> _WHAT TO DO_
From the data that follows, copy every line holding the string "agent".

(Stored data entries)
════════

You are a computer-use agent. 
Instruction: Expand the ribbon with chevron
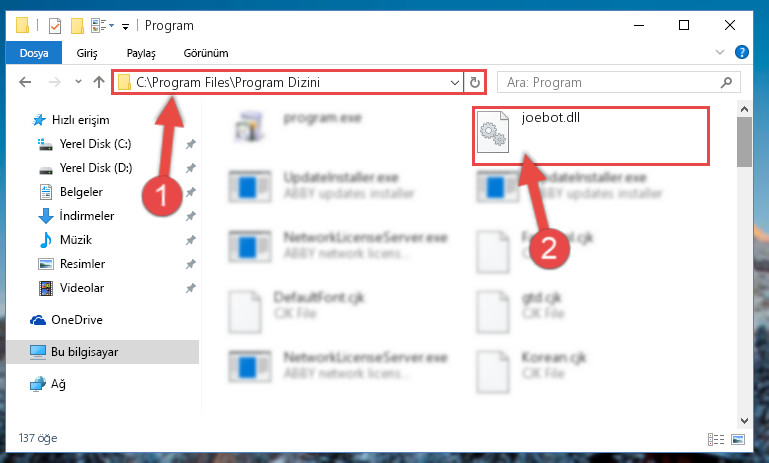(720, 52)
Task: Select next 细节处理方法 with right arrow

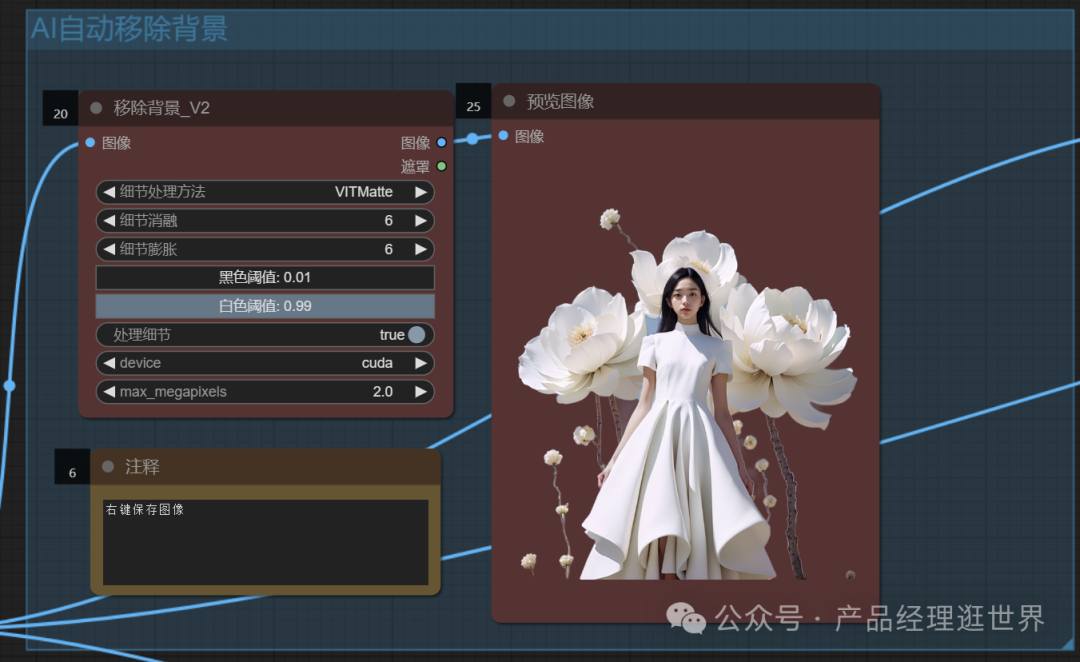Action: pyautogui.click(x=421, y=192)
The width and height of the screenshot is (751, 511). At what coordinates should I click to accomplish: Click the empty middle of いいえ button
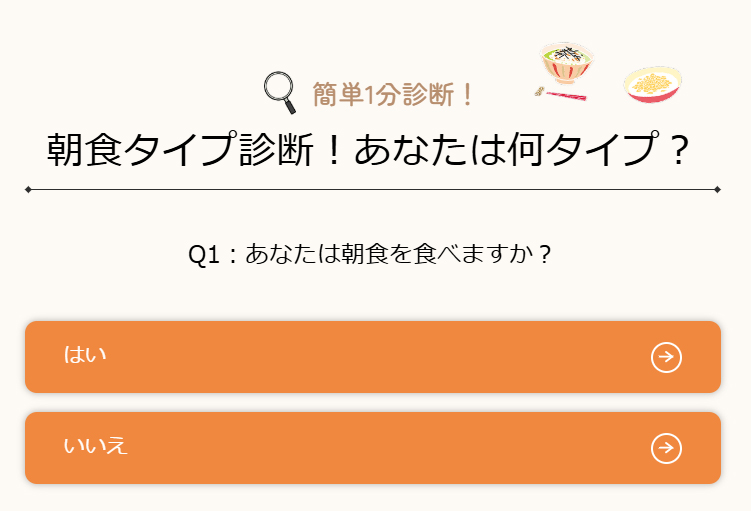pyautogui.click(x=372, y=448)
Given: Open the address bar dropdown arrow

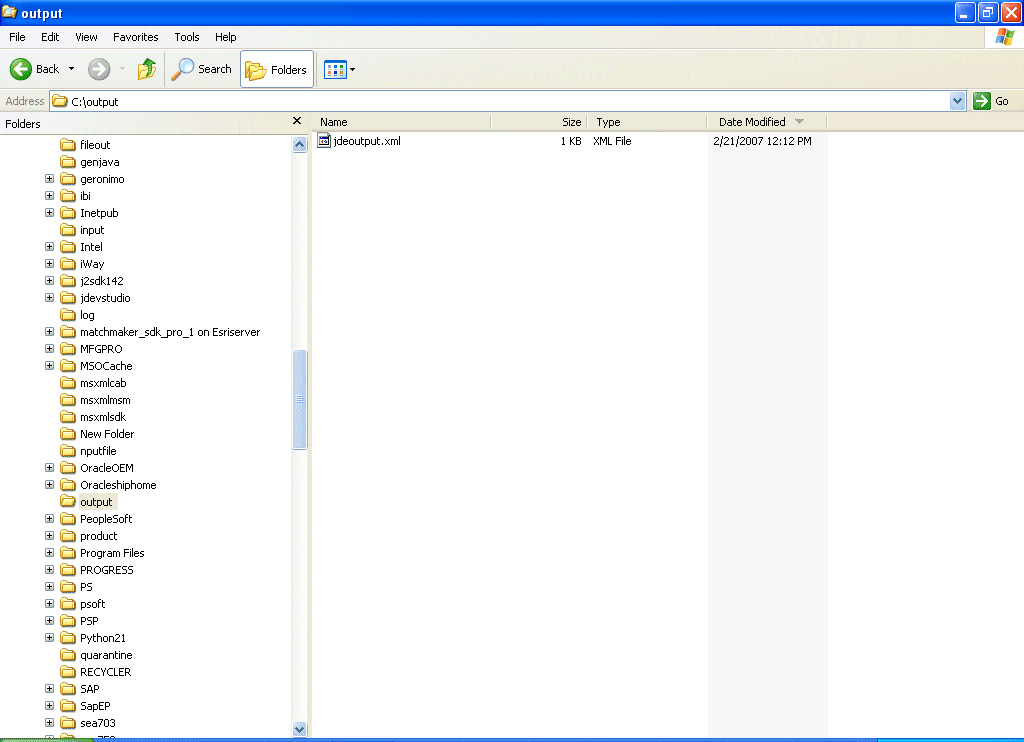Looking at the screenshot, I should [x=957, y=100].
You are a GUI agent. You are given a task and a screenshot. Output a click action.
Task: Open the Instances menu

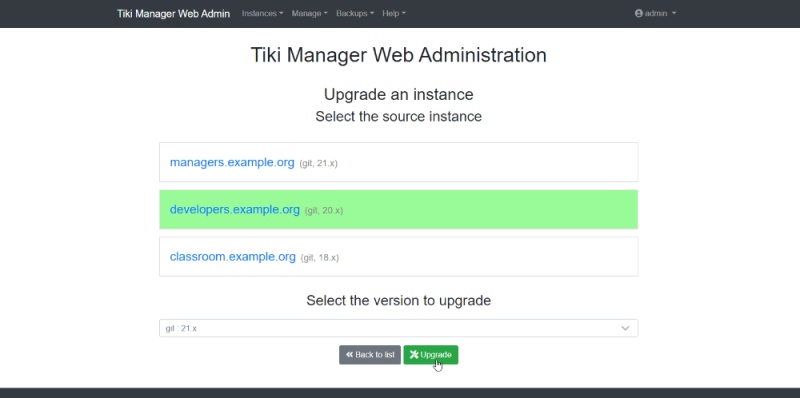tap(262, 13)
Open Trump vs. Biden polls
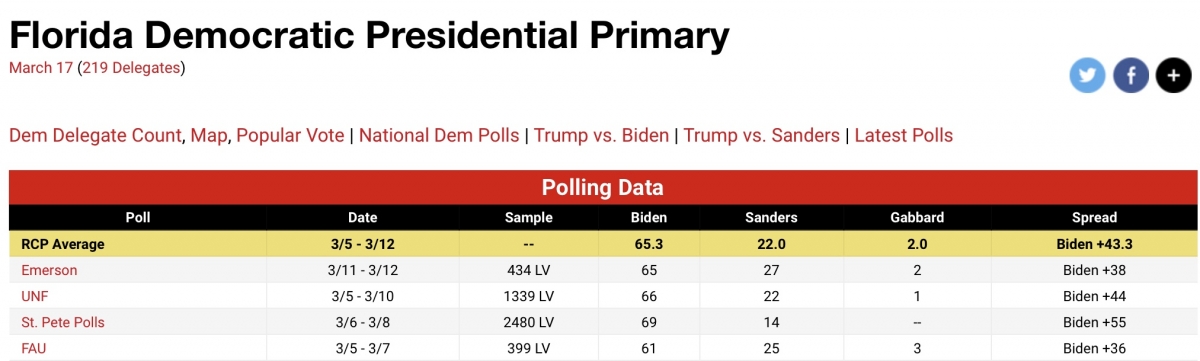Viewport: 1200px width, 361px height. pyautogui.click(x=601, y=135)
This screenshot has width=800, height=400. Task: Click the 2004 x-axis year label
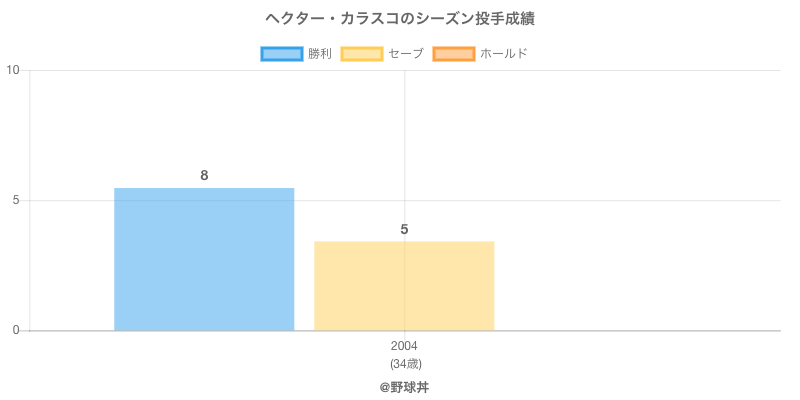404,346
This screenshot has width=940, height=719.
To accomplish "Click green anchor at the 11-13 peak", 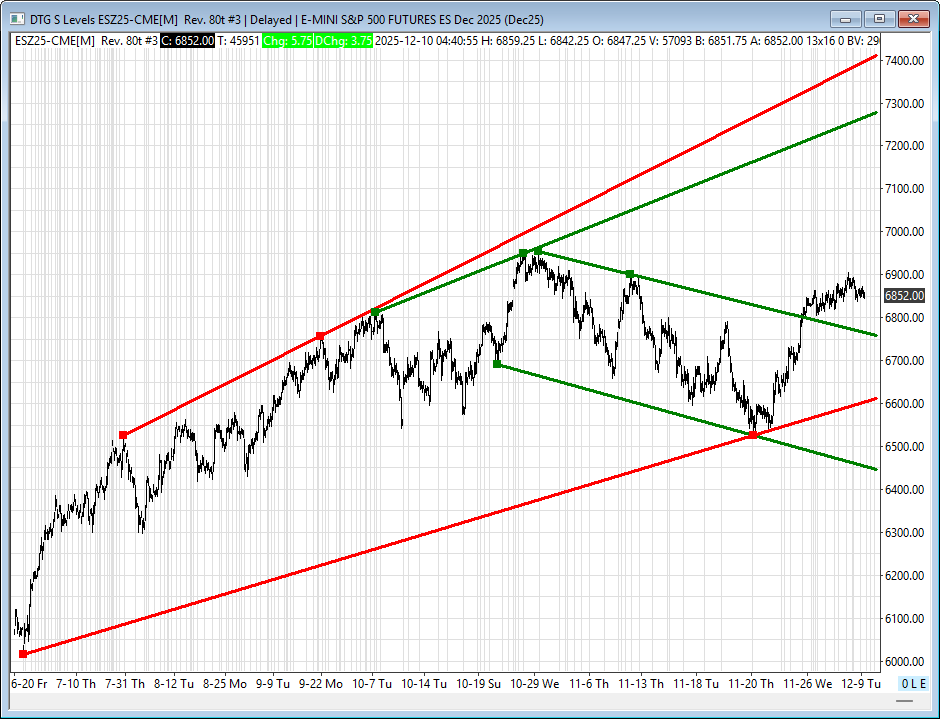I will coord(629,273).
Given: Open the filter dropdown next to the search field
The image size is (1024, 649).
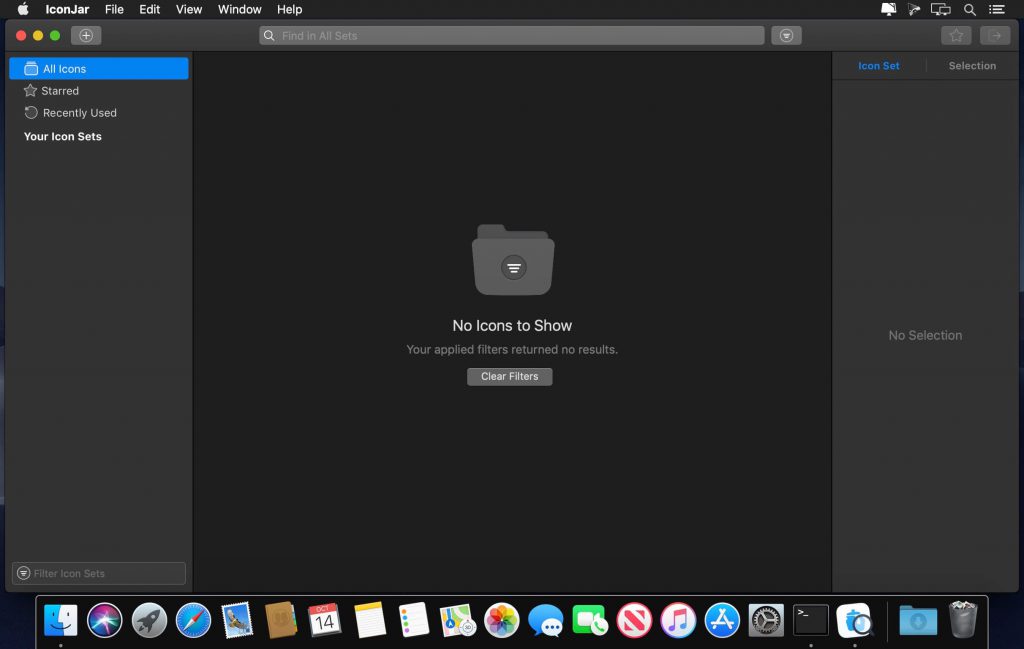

════════

> _THE ANSWER_
You are a computer-use agent. 
You are a GUI agent. You are given a task and a screenshot. Output a click action.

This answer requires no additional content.